Quand cette femme fut devant leurs yeux, l’horrible malpropreté de ses habits les dégoûta ; elles voulurent lui en donner d’autres ; mais elle leur dit qu’elle en changerait le lendemain, et que, pour l’heure qu’il était, elle allait songer à les servir. Comme elle achevait de parler, Finette revint de sa chambre. Cette princesse fut étrangement surprise de voir cette inconnue avec ses sœurs ; elles lui dirent pour quelles raisons elles l’avaient fait monter ; et Finette, qui vit que c’était une chose faite, dissimula le chagrin qu’elle eut de cette imprudence.

Cependant la nouvelle officière des princesses fit cent tours dans le château, sous prétexte de leur service, mais en effet pour observer la disposition du dedans.

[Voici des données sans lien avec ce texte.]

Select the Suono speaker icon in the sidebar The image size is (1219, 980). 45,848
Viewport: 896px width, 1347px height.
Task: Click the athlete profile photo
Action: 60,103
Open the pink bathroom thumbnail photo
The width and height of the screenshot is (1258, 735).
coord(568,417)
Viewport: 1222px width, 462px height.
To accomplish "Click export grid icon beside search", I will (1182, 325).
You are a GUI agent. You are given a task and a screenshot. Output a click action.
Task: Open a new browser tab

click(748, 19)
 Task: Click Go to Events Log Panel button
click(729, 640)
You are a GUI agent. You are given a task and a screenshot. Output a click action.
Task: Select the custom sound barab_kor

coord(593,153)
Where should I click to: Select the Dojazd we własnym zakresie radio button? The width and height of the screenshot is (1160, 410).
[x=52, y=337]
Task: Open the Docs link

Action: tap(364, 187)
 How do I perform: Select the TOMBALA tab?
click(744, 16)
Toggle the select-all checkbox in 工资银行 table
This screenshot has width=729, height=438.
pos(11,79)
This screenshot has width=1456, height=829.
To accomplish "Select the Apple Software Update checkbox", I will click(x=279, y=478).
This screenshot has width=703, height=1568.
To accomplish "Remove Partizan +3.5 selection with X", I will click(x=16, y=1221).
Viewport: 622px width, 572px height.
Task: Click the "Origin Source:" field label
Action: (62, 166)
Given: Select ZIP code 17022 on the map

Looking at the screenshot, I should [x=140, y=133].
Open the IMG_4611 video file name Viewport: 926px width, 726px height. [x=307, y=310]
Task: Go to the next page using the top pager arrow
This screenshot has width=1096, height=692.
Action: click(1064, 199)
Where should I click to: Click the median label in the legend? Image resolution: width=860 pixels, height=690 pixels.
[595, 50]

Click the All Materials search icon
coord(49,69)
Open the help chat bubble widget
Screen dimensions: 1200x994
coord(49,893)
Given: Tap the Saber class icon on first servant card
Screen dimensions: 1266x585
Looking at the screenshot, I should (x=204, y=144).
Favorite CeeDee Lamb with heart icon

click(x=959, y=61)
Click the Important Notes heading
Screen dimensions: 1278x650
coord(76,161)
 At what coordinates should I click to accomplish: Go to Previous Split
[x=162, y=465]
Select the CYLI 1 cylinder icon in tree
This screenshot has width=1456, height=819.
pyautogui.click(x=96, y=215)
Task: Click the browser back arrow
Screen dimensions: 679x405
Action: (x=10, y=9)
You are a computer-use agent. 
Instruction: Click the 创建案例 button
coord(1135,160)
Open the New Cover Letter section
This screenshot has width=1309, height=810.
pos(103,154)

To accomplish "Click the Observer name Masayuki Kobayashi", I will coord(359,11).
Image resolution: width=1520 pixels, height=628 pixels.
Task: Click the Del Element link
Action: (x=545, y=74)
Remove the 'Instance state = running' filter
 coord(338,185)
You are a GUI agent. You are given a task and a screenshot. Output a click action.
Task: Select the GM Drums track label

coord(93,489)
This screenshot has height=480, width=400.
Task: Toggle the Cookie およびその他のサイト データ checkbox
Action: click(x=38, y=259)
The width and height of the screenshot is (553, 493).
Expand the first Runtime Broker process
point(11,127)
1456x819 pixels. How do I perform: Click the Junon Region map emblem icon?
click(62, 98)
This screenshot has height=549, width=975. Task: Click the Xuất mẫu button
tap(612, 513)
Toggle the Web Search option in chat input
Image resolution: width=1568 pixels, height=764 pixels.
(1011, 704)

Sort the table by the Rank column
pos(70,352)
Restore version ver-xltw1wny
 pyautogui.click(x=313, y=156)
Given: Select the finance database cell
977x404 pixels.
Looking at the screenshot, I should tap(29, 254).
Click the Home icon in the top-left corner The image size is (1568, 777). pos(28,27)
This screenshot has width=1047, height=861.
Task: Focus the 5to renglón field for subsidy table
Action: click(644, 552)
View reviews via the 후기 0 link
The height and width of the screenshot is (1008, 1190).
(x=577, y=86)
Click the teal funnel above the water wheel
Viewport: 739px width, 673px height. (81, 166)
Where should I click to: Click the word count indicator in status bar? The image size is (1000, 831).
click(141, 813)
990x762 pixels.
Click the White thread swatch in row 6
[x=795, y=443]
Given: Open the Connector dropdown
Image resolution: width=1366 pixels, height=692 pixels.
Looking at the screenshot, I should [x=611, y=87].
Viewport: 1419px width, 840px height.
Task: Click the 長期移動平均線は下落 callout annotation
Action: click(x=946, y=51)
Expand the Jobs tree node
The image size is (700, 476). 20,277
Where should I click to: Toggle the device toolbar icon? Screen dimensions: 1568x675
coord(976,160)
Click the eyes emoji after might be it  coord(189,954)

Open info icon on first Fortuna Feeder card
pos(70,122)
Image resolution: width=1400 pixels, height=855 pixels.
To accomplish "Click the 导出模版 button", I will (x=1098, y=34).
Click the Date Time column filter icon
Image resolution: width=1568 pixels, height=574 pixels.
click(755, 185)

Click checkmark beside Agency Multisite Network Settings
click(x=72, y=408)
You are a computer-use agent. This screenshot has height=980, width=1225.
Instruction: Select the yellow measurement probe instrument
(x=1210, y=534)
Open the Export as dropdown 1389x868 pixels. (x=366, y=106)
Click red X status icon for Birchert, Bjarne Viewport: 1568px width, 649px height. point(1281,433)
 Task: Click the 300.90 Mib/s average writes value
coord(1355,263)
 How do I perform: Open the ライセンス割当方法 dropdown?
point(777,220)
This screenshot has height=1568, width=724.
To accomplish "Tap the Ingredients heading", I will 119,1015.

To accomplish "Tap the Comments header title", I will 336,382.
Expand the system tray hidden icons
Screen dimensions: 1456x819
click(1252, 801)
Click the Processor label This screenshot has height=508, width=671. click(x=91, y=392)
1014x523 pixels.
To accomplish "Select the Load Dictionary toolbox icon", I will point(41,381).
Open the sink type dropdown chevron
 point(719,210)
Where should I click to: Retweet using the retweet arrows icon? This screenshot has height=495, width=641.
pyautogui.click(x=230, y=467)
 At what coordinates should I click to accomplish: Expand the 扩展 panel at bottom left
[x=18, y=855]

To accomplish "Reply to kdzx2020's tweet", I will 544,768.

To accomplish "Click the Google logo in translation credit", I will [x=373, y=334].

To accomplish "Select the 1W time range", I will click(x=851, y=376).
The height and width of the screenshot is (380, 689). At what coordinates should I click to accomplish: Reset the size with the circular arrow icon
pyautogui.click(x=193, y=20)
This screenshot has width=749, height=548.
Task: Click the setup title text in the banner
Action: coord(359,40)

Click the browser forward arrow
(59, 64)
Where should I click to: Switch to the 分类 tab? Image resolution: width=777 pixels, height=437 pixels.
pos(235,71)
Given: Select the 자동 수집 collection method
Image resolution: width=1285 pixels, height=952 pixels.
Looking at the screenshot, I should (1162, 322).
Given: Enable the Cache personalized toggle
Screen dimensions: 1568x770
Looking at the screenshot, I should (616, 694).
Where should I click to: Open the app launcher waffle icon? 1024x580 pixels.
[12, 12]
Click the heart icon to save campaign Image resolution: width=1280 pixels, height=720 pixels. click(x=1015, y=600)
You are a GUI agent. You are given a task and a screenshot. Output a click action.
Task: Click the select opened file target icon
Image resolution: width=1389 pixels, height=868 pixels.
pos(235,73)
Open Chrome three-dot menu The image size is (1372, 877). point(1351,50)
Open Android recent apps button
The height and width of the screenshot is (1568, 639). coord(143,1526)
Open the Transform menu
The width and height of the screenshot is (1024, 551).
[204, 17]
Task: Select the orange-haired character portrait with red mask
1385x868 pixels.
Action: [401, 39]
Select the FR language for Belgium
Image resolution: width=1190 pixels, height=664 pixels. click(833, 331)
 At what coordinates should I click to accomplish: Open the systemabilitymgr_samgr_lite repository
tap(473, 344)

Cette créature couverte de haillons était le fils aîné d’un roi puissant, voisin du père des princesses. Ce jeune prince, qui était un des plus artificieux esprits de son temps, gouvernait entièrement le roi son père, et il n’avait pas besoin de beaucoup de finesse pour cela, car ce roi était d’un caractère si doux et si facile qu’on lui en avait donné le surnom de Moult-Benin. Pour le jeune prince, comme il n’agissait que par artifice et par détours, les peuples l’avaient surnommé Riche-en-Cautèle, et, pour abréger, on disait Riche-Cautèle.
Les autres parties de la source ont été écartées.